Madhya Pradesh High Court

The State Of M.P. vs Lalla And Anr. on 29 November, 2018

Bench: P.K.Jaiswal, B.K.Shrivastava

                               1                 Cr.A.No.1246/2001



         HIGH COURT OF MADHYA PRADESH, JABALPUR
        DIVISION BENCH: BEFORE HON'BLE SHRI JUSTICE
     P.K.JAISWAL & HON'BLE SHRI JUSTICE B.K.SHRIVASTAVA


                CRIMINAL APPEAL NO.1246 OF 2001


                         The State of M.P.
                                   Vs.
                         Lalla and another


Shri    Rohit    Sohgaura,     learned   Panel   Lawyer,   for   the
appellant/State.
Shri Siddharth Datt, learned counsel for the respondents.




                          JUDGMENT

(29.11.2018) Per : B.K.SHRIVASTAVA, J.

This criminal appeal has been filed under section 374(2) of Cr.P.C. on 17.3.2001 by the State against the judgment of acquittal dated 8.12.2000 passed by the Additional Sessions Judge to the Court of Sessions Judge, Panna in Sessions Trial No.49/2000. The learned lower Court acquitted the respondents for the charges under sections 376(2)(g) and 506-B of IPC.

2. It is an admitted fact that Mangalia (P.W.3) is the husband of prosecutrix (P.W.1) and Lakhanlal (P.W.2) is the son of prosecutrix. The accused persons are residing in the same locality of the prosecutrix.

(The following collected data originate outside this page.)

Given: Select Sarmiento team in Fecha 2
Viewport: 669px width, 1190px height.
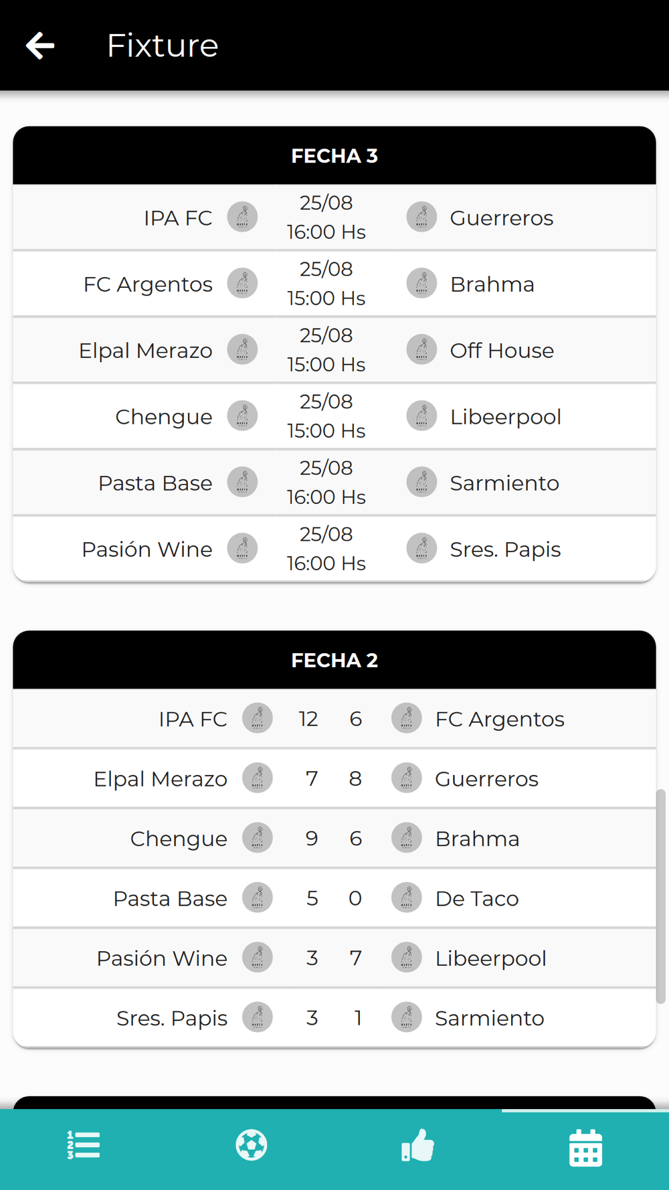Looking at the screenshot, I should 490,1018.
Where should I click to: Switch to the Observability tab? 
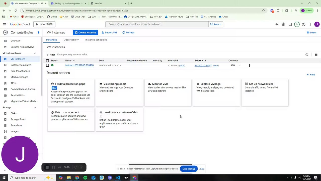pyautogui.click(x=71, y=40)
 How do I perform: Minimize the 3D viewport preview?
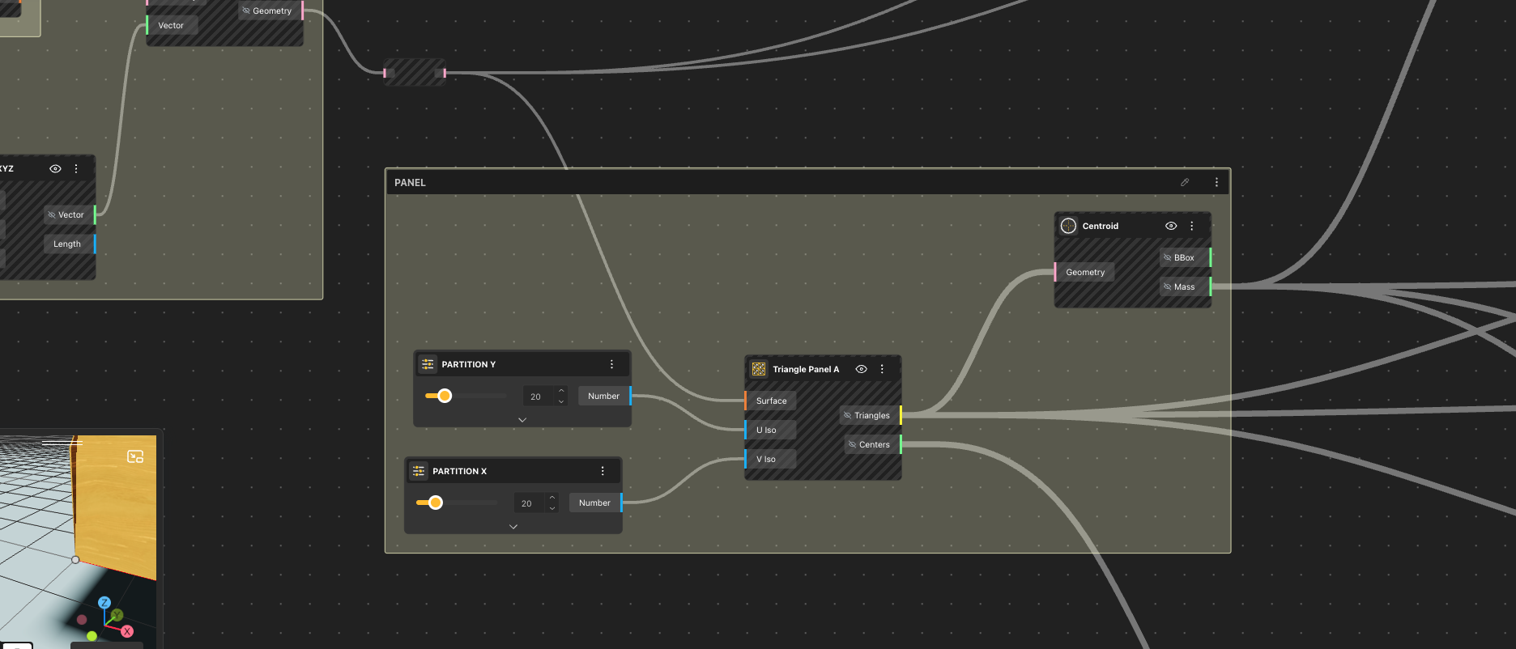click(x=135, y=457)
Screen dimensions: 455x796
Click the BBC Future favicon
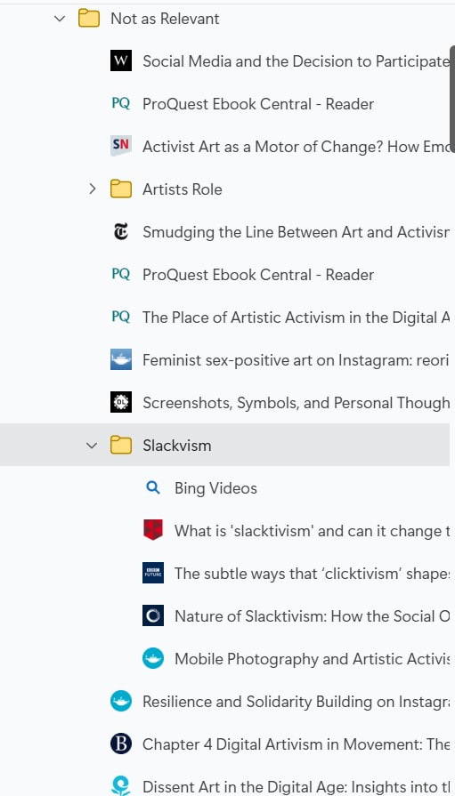[153, 573]
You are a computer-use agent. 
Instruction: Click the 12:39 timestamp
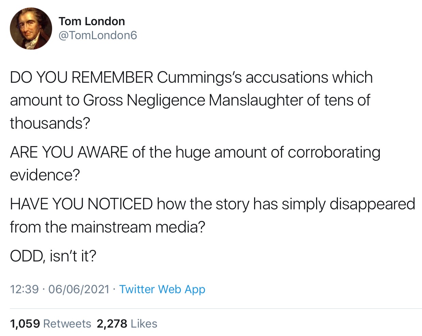tap(24, 289)
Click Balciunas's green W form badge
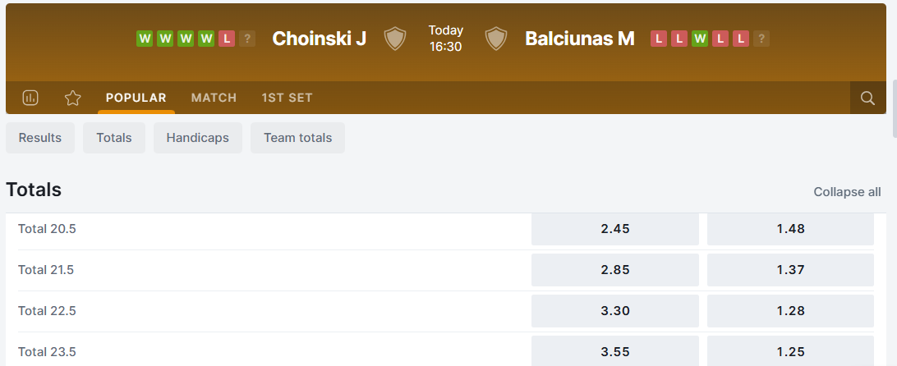The image size is (897, 366). [x=700, y=39]
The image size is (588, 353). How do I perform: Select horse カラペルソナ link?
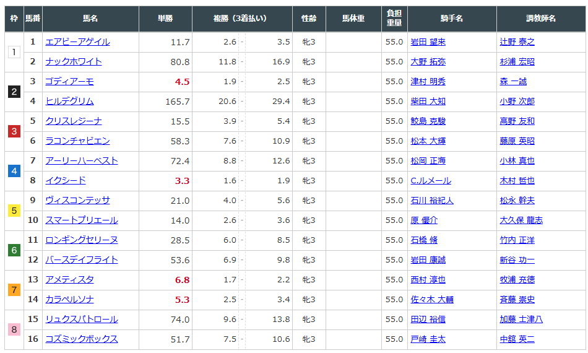coord(69,300)
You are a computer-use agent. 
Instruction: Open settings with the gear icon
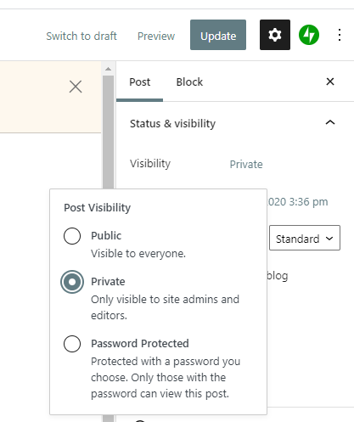coord(275,35)
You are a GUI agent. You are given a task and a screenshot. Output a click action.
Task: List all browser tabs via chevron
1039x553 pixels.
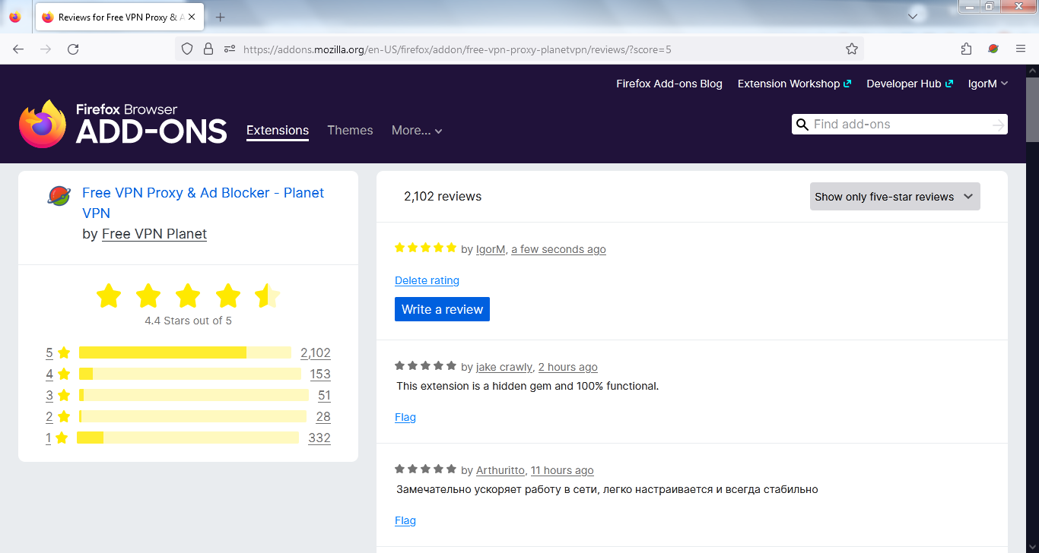913,17
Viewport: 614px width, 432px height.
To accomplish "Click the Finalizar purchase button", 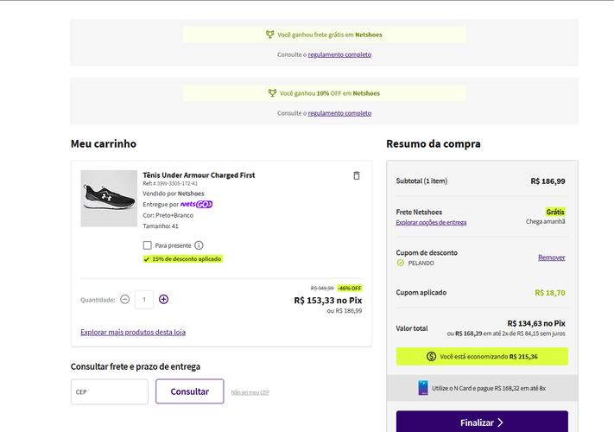I will coord(482,422).
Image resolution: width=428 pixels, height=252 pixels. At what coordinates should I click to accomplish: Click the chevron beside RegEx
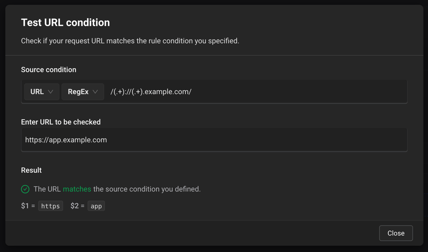(95, 92)
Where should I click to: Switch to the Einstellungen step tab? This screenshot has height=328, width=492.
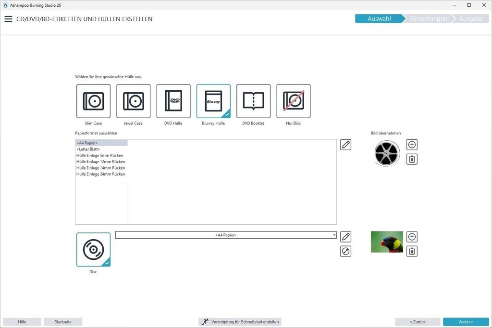click(428, 19)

3. Prosecution case in brief is that on 16.2.2000 the husband 2 Cr.A.No.1246/2001 of prosecutrix had gone to Village Richhi and the prosecutrix was alone in her house situated at Gram Sarra with her two children. At about 12:00 a.m. between the intervening night of 16 and 17.2.2000 the prosecutrix came outside from her house for urination. At that time, both accused persons were standing armed with axe. When the prosecutrix asked them about the presence at the spot, they replied that they were playing gambling in the garden. Thereafter the prosecutrix said them that they should go to their house and the prosecutrix sat for urination. As soon as she stood up after urination, the accused Lalla closed her mouth by his towel and put her on the earth and committed rape. Thereafter, accused Tulsiram also committed rape with the prosecutrix. She could not raise any alarm because her mouth was tied with the towel. After committing rape when the towel was removed, then prosecutrix raised an alarm and her children came outside from the house. They also saw the incident. The accused gave threat and ran away. On 23.2.2000 when the husband of prosecutrix came back, then the prosecutrix narrated the entire incident. Thereafter, she reached to the Collector with a written report, Ex.P.1. As per endorsement written on the report, the application was submitted to the Superintendent of Police, Panna and thereafter upon the instructions of Superintendent of Police, Crime No.0/2000, Ex.P.2, was registered at Police Kotwali, Panna under section 376(2)(g)/34 of IPC. Later on, Crime No.10/2000 was registered at Police Station, Saleha, District Panna upon the basis of report, Ex.P.2.

4. Police sent the prosecutrix for medical examination and investigated the matter. The police prepared a spot map, Ex.P.4, recorded the statements of various witnesses, Patwari also prepared a map, Ex.P.9. Both accused arrested and also sent for medical examination, in which they found capable to perform 3 Cr.A.No.1246/2001 sexual intercourse. The material received after medical examination of the prosecutrix and accused were sent to the FSL and the report, Ex.P.7, was received from FSL.

5. After investigation, the police came to the conclusion that the accused committed rape with the prosecutrix. Therefore, Challan No.38/2000 was filed before the Chief Judicial Magistrate, Panna on 15.5.2000, who registered the Criminal Case No.296/2000 and committed the case to the Court of Sessions on 12.6.2000.

6. The Sessions Court registered the Sessions Trial No.49/2000 and on 7.8.2000 framed the charge under sections 376(2)(g) and 506-B of IPC. The accused denied the charges. Thereafter, the prosecution examined 11 witnesses. Accused also examined one witness in their defence.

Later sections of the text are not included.